The Sabarimala Verdict: A Step Towards Gender Equality or a Blow to Religious Freedom?
Few judicial decisions in recent memory have stirred national debate as intensely as the Supreme Court’s 2018 Sabarimala verdict, which ruled that women of menstruating age— traditionally barred from the Ayyappa shrine—must be allowed entry. For some, the judgment represents a long-overdue correction to gender discrimination; for others, it stands as a judicial intrusion into the heart of religious autonomy. Years later, the controversy remains alive, with the issue now before a larger seven-judge bench tasked with answering broader questions about the extent to which courts can intervene in religious practices.
At the centre of the debate is the essential practices doctrine, a judicial standard that allows courts to determine which religious customs are fundamental to a faith and which are not. In the original 4:1 judgment, the Court held that the ban on women
aged 10–50 was not an essential part of the Ayyappa tradition and violated Articles 14, 15, 17, and 25 of the Constitution. The logic was clear: if a practice excludes a section of believers solely because of biology, it cannot survive constitutional scrutiny.
However, critics argue that the verdict glossed over the cultural nuance of the Ayyappa tradition. Devotees maintain that Lord Ayyappa is worshipped as a Naishtika Brahmachari, a deity committed to celibacy, and that the bar on women of reproductive age is rooted in symbolic theology, not misogyny. The temple, they argue, treats women with reverence rather than discrimination, as evidenced by the revered role of women in other rituals connected to the pilgrimage. From this perspective, the Court’s ruling amounts to a homogenisation of religious belief—judges replacing priests, tradition, and collective faith with courtroom logic.

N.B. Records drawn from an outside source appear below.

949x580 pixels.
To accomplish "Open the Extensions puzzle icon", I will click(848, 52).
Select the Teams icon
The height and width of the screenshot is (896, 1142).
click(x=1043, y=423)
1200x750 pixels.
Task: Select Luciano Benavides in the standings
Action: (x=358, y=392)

The matter is further complicated by the larger constitutional question: where should the line be drawn between individual rights and group rights? Article 25 guarantees every citizen the freedom to practise religion, but Article 26 grants religious denominations autonomy over their own affairs. The Supreme Court’s task is therefore not simply to adjudicate equality but to decide who has the authority to interpret a religion’s “true” practice.
Yet, the gender equality argument remains powerful. For centuries, women have been denied access to religious spaces across faiths—whether the Haji Ali Dargah, Shani Shingnapur, or certain Parsi fire temples. The Sabarimala verdict, for many women, symbolised the beginning of a broader movement reclaiming equal spiritual agency. It sparked a long-overdue national conversation on how patriarchal customs often hide under the label of tradition. In a country where gender-based exclusion is widespread—be it in temples, mosques, monasteries, or even living rooms—the verdict felt like a step toward dismantling structural barriers.
But the aftermath demonstrated that progressive judgments cannot be implemented by judicial decree alone. Massive protests, political mobilisation, and even violence ensued. The temple was virtually inaccessible for women without police protection. Several women who tried to enter faced threats and online harassment. The state government struggled to balance constitutional duty with law-and-order realities. The episode raised a more sobering question: Can social reform be forced top-down, or must it emerge organically from within the community?
As the seven-judge bench revisits the issue, the stakes are higher than one temple’s tradition. The Court must examine whether it should be the final arbiter of religious meaning, and whether diversity in religious practices should be treated as unconstitutional merely because they do not fit modern equalitarian ideals. Equally, it must confront the uncomfortable truth that invoking “tradition” has historically been used to justify exclusion—whether of women, Dalits, or minorities.
Ultimately, the Sabarimala controversy is not a binary of equality versus faith. It is a reflection of India’s deepest tensions—between reform and tradition, rights and rituals, the Constitution and culture. A nuanced approach is essential, one that respects religious pluralism but refuses to legitimise discrimination. The final verdict, whenever it arrives, will shape not only temple customs but the very future of India’s secular and democratic identity.